Le dissident, qui vit aux États-Unis, a expliqué que la veillée annuelle tenue à Hong Kong était vue comme une source d’espoir par les personnes qui étaient présentes à la place Tiananmen.

Faute de pouvoir réunir les gens dans la rue, les organisateurs ont invité la population de l’ex-colonie à allumer une bougie en soirée jeudi pour rappeler les évènements de 1989.

Le gouvernement chinois avait mis un terme au début de juin de cette année-là à des manifestations étudiantes d’envergure par une intervention militaire suivie par une vague d’arrestations.

Human Rights Watch a dénoncé mercredi l’impunité des responsables de la répression de l’époque et l’absence de pressions conséquentes de la communauté internationale en arguant que cette approche timorée avait encouragé Pékin à multiplier les coups de force au fil des ans.

L’organisation estime que l’imposition annoncée d’une loi sur la sécurité nationale pour Hong Kong, qui doit officiellement permettre de lutter contre toute forme de séparatisme, de subversion, de terrorisme et d’ingérence étrangère, s’inscrit dans cette tendance.

Conflit diplomatique

Le gouvernement chinois maintient que cette loi est nécessaire pour rétablir l’ordre dans l’ex-colonie, qui a été secouée l’année dernière par une longue série de manifestations visant à défendre les droits et libertés protégés par l’accord de rétrocession conclu entre la Chine et la Grande-Bretagne.

Pékin, assurait mercredi le Global Times, un journal proche du régime communiste chinois, n’a aucune intention de mettre fin à l’approche « un pays, deux systèmes » et entend préserver le caractère « démocratique » de Hong Kong.

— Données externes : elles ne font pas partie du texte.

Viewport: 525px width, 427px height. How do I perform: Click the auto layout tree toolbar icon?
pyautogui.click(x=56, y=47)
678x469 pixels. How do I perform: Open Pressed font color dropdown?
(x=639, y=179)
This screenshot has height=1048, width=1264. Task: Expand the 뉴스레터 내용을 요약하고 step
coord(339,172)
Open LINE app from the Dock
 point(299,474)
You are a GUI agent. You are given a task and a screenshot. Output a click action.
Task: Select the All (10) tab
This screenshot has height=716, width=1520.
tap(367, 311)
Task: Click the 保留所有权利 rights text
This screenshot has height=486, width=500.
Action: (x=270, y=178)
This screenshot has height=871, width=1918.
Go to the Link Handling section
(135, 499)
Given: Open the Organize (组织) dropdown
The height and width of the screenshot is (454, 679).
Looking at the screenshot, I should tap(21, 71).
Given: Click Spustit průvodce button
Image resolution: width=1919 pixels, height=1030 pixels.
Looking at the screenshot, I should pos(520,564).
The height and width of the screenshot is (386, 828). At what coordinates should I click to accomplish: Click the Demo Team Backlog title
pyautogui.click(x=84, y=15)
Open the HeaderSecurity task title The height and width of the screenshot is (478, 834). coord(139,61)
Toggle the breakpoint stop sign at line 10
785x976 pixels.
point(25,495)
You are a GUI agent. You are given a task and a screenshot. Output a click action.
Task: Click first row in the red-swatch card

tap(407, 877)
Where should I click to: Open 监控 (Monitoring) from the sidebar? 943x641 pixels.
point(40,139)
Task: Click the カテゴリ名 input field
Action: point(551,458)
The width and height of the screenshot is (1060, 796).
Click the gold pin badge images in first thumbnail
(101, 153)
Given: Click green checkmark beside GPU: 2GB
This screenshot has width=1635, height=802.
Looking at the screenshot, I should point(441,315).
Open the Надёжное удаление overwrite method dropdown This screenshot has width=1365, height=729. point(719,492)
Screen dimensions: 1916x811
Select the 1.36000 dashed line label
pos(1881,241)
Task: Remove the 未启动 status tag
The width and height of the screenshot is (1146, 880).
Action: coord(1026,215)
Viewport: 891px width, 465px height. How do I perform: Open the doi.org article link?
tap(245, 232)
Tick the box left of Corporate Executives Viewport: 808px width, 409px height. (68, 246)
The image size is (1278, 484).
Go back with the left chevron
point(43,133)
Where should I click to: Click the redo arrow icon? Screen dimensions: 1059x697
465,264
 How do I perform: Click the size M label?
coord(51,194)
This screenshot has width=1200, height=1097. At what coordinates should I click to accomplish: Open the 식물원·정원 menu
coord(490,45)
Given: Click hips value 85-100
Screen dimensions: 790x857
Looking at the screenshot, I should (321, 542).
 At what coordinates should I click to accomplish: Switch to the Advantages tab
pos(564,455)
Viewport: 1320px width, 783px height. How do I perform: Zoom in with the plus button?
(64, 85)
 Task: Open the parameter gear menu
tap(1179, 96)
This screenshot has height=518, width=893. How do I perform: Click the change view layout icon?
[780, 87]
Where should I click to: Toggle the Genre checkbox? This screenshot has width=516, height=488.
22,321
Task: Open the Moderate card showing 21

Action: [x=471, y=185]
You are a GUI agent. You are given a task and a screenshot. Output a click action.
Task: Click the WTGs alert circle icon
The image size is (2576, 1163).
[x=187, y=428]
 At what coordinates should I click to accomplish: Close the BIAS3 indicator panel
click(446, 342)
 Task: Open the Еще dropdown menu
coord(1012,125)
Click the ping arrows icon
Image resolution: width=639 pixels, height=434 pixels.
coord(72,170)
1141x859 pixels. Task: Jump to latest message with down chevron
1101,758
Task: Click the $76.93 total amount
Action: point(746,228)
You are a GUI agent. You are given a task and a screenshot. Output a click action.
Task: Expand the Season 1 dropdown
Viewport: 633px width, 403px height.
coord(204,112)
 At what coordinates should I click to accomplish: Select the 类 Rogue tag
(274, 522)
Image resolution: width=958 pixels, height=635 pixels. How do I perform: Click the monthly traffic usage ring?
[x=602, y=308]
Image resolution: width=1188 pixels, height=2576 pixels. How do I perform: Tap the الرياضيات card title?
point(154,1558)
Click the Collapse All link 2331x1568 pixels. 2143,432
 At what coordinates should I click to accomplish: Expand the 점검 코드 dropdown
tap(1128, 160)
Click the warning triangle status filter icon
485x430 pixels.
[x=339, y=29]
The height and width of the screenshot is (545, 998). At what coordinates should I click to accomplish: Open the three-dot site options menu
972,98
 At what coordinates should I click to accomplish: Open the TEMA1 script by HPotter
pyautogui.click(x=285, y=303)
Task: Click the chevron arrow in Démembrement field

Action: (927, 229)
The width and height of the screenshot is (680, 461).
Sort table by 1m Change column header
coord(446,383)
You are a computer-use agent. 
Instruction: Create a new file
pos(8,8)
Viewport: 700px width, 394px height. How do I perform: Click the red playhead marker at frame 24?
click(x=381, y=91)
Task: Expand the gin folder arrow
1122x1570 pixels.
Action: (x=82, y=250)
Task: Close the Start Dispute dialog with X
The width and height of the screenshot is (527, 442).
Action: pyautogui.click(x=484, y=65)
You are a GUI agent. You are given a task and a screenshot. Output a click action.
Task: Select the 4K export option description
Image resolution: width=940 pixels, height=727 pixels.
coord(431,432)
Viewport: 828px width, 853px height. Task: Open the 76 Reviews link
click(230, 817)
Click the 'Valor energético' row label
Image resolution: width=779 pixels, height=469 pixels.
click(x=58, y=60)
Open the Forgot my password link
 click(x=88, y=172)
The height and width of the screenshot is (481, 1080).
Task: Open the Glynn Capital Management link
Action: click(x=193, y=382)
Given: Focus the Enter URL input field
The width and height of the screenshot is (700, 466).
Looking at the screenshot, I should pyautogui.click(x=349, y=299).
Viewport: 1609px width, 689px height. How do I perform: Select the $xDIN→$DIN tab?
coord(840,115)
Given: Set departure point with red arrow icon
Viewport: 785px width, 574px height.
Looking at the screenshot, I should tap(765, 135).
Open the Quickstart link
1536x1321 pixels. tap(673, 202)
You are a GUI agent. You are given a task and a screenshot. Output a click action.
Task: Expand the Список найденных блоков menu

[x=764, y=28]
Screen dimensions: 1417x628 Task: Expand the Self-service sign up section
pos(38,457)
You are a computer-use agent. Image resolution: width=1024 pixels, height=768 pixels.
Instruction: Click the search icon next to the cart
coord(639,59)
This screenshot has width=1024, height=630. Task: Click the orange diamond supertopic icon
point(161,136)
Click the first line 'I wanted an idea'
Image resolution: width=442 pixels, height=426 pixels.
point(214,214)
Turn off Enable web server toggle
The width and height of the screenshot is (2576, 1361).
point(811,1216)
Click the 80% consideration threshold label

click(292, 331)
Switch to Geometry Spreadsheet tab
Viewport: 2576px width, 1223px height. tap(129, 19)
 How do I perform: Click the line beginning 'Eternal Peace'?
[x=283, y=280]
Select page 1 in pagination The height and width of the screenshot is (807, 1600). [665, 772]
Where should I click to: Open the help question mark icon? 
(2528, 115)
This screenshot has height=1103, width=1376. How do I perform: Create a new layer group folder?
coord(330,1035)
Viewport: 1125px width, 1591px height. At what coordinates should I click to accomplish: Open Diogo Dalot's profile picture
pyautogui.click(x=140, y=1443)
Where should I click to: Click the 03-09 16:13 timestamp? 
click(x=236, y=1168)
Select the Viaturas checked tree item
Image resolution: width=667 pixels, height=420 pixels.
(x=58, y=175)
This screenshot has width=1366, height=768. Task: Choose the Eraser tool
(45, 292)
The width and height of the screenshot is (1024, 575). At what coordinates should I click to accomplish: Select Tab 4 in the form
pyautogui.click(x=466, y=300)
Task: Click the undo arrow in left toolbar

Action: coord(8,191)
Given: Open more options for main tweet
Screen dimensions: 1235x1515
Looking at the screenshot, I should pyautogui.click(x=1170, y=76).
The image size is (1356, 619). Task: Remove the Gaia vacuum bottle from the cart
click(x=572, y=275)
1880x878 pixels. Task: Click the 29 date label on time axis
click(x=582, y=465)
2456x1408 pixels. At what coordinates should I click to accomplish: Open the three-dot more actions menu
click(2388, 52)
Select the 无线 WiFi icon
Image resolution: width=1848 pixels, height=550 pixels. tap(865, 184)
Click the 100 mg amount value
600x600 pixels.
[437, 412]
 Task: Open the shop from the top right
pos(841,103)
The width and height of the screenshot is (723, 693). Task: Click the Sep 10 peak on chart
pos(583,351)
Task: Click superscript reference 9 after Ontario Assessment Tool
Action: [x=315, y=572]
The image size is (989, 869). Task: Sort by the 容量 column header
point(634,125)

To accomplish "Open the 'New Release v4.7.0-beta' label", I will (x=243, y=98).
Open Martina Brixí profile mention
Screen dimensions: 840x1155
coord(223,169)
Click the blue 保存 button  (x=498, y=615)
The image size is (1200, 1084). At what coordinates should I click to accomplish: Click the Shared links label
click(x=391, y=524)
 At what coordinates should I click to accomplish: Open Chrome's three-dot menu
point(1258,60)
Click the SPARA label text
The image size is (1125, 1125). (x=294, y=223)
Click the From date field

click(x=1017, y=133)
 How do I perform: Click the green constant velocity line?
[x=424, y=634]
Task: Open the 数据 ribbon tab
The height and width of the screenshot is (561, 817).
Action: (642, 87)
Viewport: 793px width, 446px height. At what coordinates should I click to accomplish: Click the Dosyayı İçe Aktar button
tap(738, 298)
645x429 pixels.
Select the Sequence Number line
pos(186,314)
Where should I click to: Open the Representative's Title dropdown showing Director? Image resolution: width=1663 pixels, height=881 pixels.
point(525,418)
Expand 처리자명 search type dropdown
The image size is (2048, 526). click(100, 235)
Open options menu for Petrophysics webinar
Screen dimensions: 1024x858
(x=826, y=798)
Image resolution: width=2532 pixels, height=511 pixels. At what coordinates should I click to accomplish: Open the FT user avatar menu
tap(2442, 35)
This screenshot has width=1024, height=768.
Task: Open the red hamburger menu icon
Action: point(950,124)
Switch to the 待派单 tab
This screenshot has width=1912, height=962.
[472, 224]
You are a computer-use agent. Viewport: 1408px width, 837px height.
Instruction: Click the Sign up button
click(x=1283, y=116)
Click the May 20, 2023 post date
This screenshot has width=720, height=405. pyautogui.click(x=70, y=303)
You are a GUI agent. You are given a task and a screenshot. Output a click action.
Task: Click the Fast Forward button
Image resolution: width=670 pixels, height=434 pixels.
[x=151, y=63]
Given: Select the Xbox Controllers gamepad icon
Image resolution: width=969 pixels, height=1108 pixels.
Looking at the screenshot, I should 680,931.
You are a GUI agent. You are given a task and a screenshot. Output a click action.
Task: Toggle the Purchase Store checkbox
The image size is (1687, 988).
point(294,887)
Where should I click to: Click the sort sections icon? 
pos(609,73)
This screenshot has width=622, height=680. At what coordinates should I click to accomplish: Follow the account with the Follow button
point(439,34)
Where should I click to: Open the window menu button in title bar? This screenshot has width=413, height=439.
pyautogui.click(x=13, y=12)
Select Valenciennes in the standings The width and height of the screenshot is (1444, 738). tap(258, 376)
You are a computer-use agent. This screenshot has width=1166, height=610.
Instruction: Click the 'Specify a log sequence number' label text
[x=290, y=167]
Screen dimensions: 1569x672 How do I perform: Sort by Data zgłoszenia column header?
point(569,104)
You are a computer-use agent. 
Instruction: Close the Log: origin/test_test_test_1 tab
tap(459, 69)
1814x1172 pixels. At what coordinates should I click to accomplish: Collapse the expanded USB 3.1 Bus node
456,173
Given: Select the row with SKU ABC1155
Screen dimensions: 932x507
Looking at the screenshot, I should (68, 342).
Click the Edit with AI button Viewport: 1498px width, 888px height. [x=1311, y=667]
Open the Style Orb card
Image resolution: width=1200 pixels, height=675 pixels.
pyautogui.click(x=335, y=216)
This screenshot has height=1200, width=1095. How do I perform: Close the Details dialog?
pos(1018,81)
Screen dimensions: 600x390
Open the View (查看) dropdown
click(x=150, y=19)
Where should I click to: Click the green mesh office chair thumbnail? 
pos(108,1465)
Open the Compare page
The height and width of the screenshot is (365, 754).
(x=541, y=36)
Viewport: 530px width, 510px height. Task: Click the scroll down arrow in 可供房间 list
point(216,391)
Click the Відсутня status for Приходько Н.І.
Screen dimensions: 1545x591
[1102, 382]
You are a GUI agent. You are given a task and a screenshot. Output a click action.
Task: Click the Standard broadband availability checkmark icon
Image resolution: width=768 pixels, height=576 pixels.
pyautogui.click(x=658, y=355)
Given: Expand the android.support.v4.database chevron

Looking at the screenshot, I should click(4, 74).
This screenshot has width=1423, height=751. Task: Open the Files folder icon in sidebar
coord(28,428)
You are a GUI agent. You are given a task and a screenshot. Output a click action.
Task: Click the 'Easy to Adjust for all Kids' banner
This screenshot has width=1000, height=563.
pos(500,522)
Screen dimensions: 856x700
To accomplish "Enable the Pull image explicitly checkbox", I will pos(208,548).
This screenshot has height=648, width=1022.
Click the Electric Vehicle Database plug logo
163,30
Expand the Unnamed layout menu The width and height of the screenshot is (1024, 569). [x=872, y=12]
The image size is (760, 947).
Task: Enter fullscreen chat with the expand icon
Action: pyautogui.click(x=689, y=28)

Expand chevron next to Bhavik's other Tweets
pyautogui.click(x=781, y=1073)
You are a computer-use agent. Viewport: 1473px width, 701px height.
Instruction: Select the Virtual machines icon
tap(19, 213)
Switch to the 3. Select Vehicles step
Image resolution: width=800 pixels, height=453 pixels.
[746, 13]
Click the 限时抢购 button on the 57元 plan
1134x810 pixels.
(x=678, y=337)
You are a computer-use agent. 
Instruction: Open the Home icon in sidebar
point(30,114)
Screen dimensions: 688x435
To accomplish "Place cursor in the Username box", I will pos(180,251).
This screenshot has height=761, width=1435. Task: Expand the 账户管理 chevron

Le gouvernement américain, qui a maille à partir avec la Chine depuis des mois, ne le croit pas. Le secrétaire d’État, Mike Pompeo, a indiqué mercredi que l’interdiction de la veillée à Hong Kong démontrait « déjà » les visées répressives poursuivies avec la loi sur la sécurité nationale.

Il n’y a aucun doute que l’objectif de Pékin est de priver les gens de Hong Kong de leur voix.

Mike Pompeo, secrétaire d’État américain

Sarah Cook, une spécialiste de la Chine rattachée à l'ONG Freedom House, note que la décision du régime communiste d’introduire la loi en « contournant complètement » le gouvernement local montre à quel point elle mine déjà l’autonomie de l’ex-colonie.

La Grande-Bretagne a aussi demandé à Pékin de renoncer à la loi sur la sécurité nationale. Le premier ministre Boris Johnson a précisé que son gouvernement pourrait, dans le cas contraire, permettre à des millions de ressortissants de l’ex-colonie de migrer dans son pays.

Son intervention a été vivement dénoncée par le ministère des Affaires étrangères de Chine. Son porte-parole, Zhao Lijian, cité par l’Agence France-Presse, a prévenu mercredi qu’il y aurait des « conséquences » si Londres poursuivait sa « grossière ingérence » dans les affaires chinoises.